The PTC thermistor was presented in 1950, and in 1954, a PTC thermistor with barium titanate as the primary material was presented. The PTC thermistor can be used as a temperature measurement in the production, as well as in the temperature detection and adjustment of a certain part of the car, and also used in civilian equipment. For example, the water temperature of the instant water heater, the temperature of the air conditioner and the cold storage, and the operation of the person to heat the gas to analyze the large wind speed machine. The following is an example of the use of heating and overheating of heaters, motors, transformers, high-power transistors and other electrical appliances.

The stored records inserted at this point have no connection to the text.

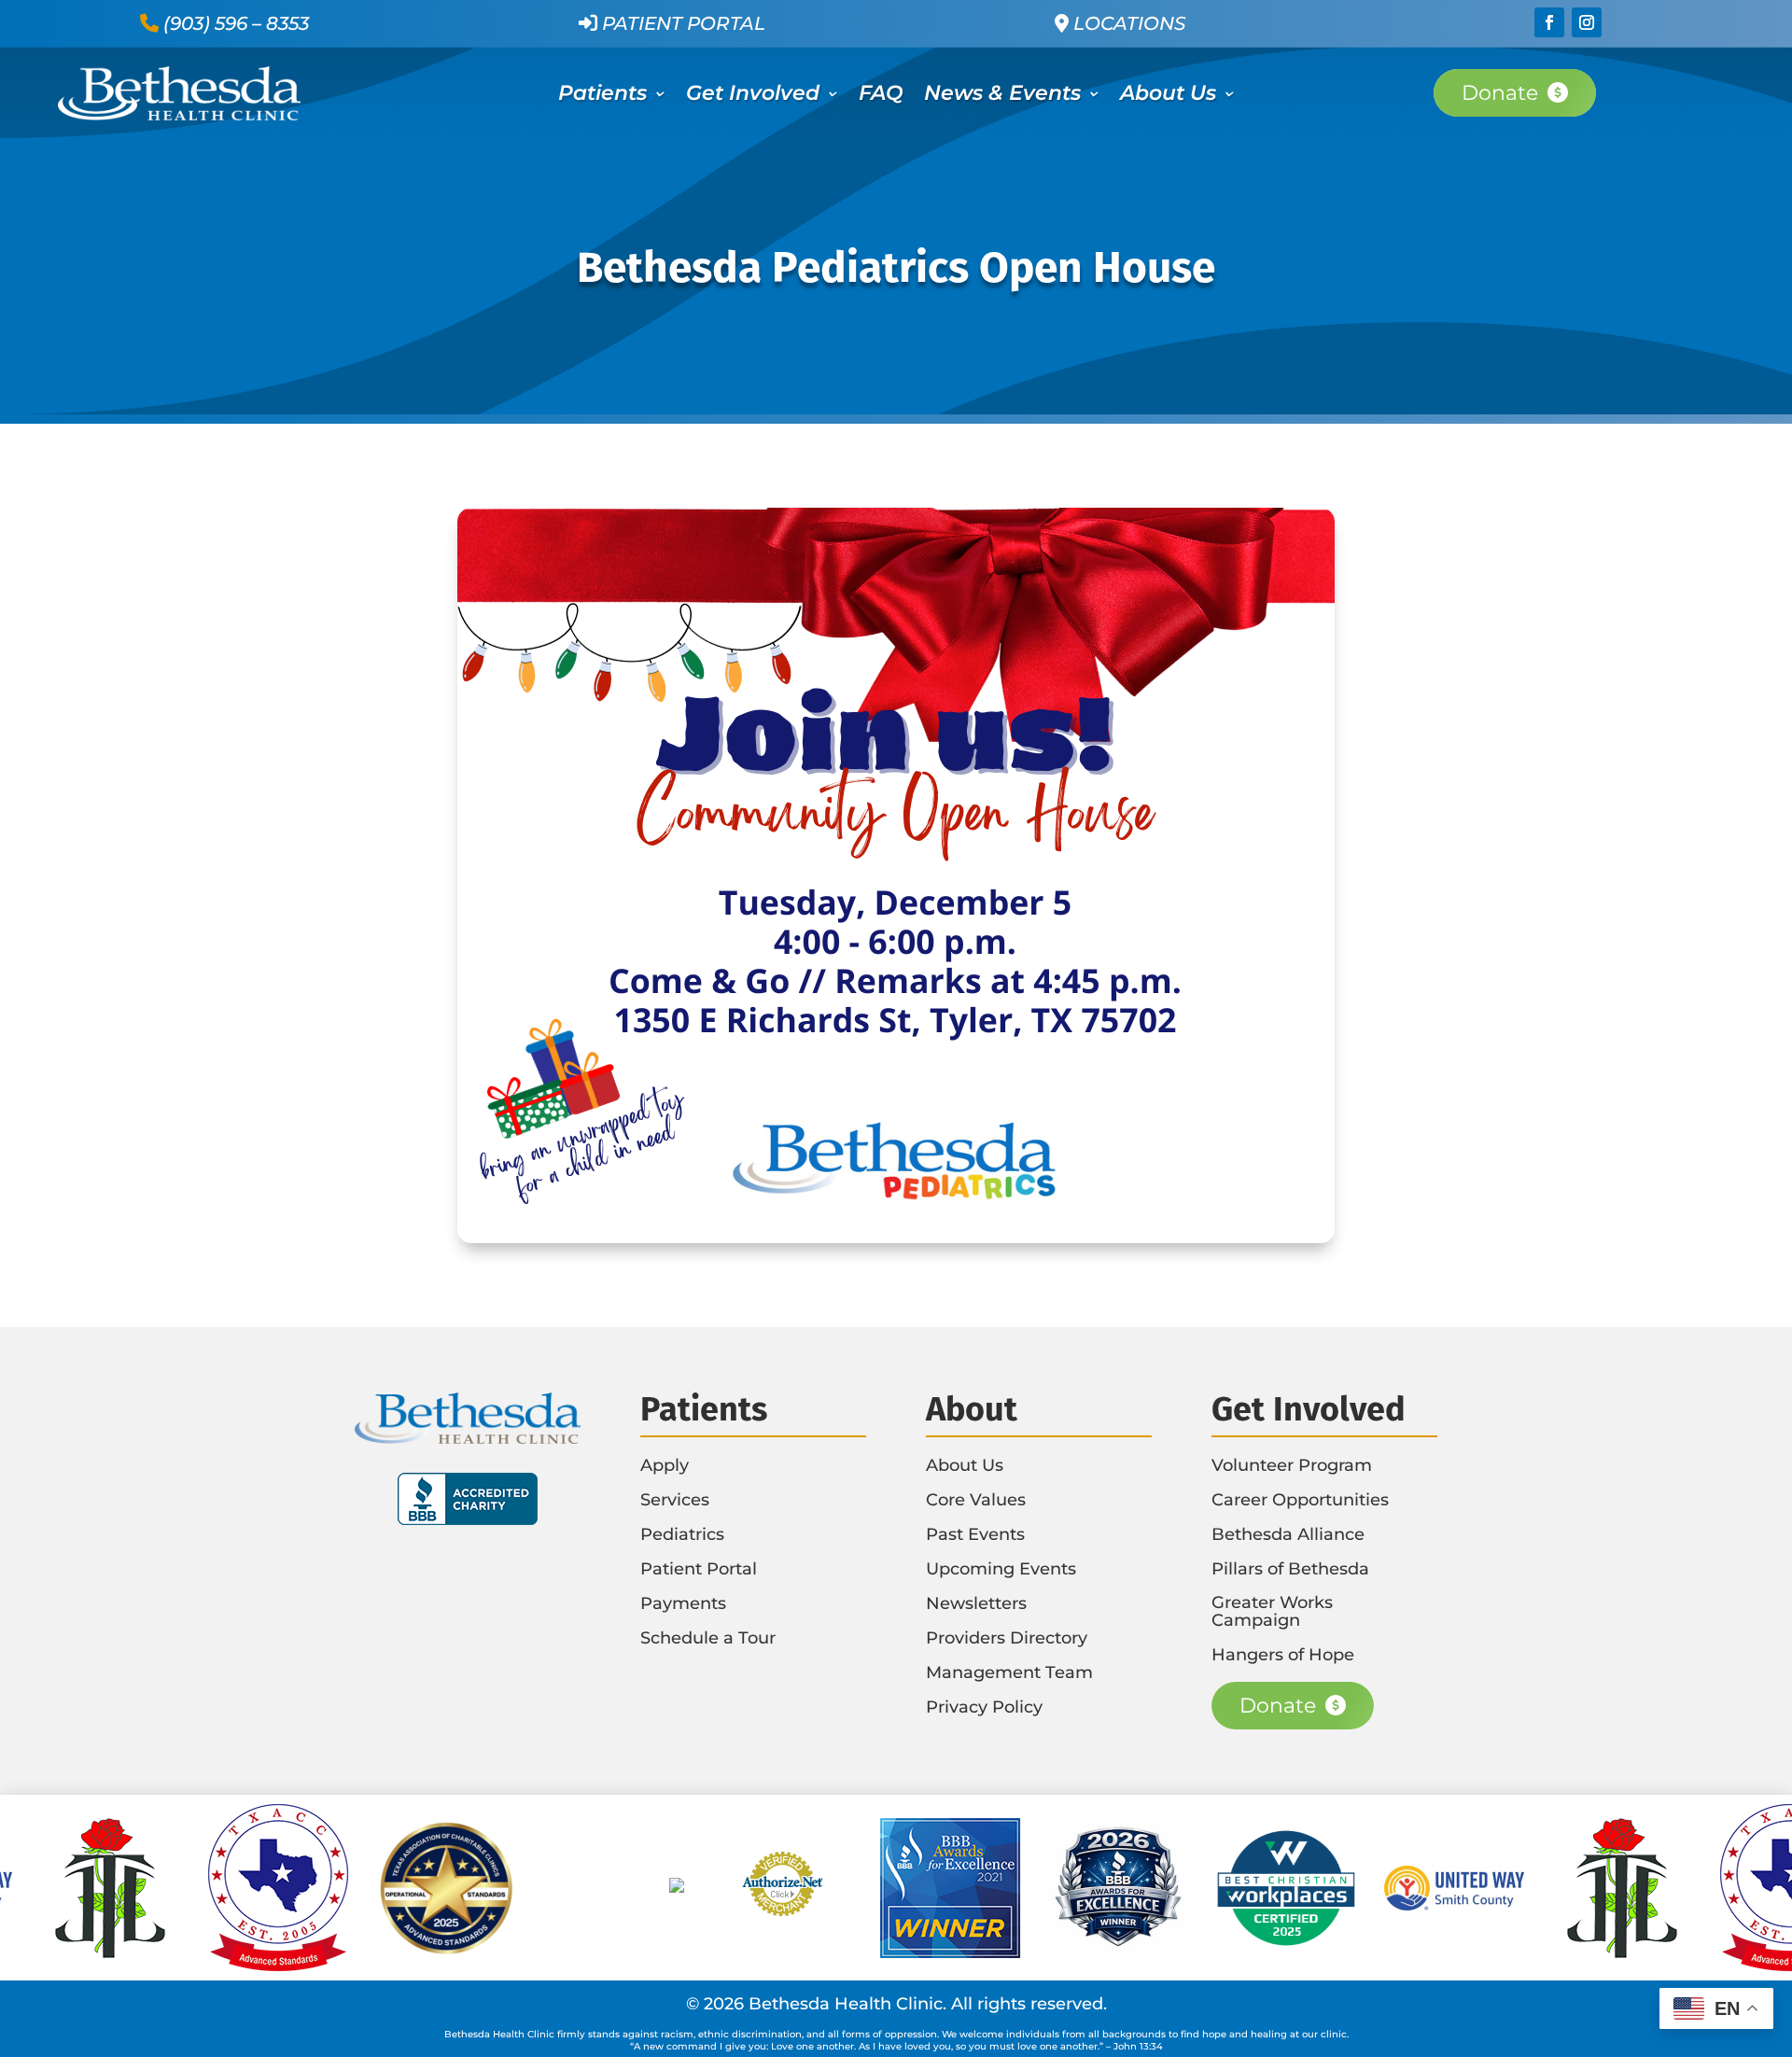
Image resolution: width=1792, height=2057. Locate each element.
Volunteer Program (1291, 1465)
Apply (664, 1465)
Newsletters (976, 1603)
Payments (683, 1603)
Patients (602, 96)
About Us (1168, 96)
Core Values (976, 1500)
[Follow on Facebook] (1549, 22)
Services (674, 1500)
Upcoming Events (1001, 1569)
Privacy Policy (984, 1707)
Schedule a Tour (708, 1638)
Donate (1500, 92)
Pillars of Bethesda (1290, 1569)
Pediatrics (682, 1534)
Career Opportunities (1300, 1500)
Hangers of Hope (1282, 1654)
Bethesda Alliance (1288, 1534)
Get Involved (752, 96)
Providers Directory (1006, 1638)
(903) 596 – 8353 (236, 23)
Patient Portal (681, 23)
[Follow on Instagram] (1587, 22)
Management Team (1009, 1672)
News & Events (1002, 96)
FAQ (881, 96)
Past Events (975, 1534)
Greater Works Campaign (1272, 1611)
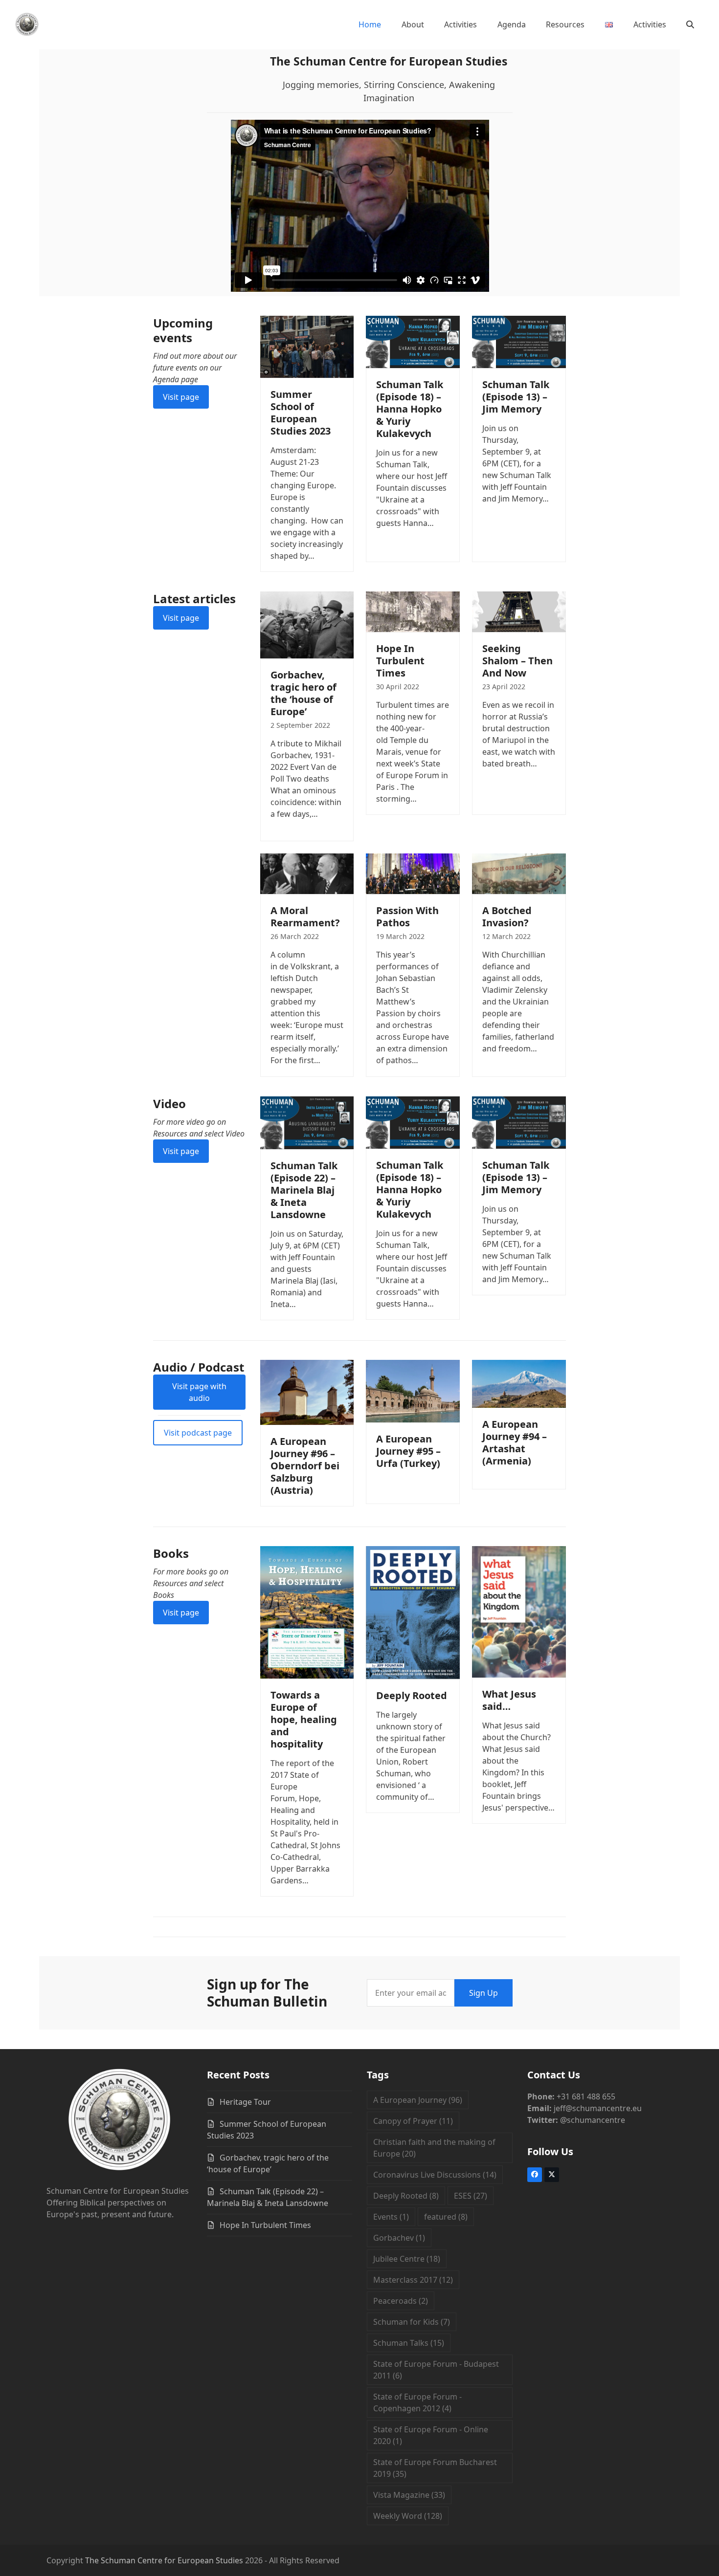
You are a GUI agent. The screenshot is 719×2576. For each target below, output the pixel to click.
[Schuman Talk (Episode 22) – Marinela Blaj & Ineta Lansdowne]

In addition to being used as a heating element, the PTC thermistor can also act as a "switch", with three elements of slow component, heater and switch, called "thermal switch", as shown in Figures 2 and 3. Shown. After the current is turned on, the temperature rises, that is, the temperature of the heating element rises. When the temperature exceeds the Curie point, the resistance increases, thereby limiting the current increase. The decrease in current causes the component temperature to drop, the decrease in the resistance value causes the circuit current to increase, the component temperature rises, and the cycle is repeated, so that the efficiency of the temperature is maintained in a specific range, and the switching inductance is also exhibited. The operation of this temperature-reducing personality is made into a heating source, and as a heating element, there are a heater, an electric iron, a drying wardrobe, an air conditioner, etc., and the electric appliance can be overheated.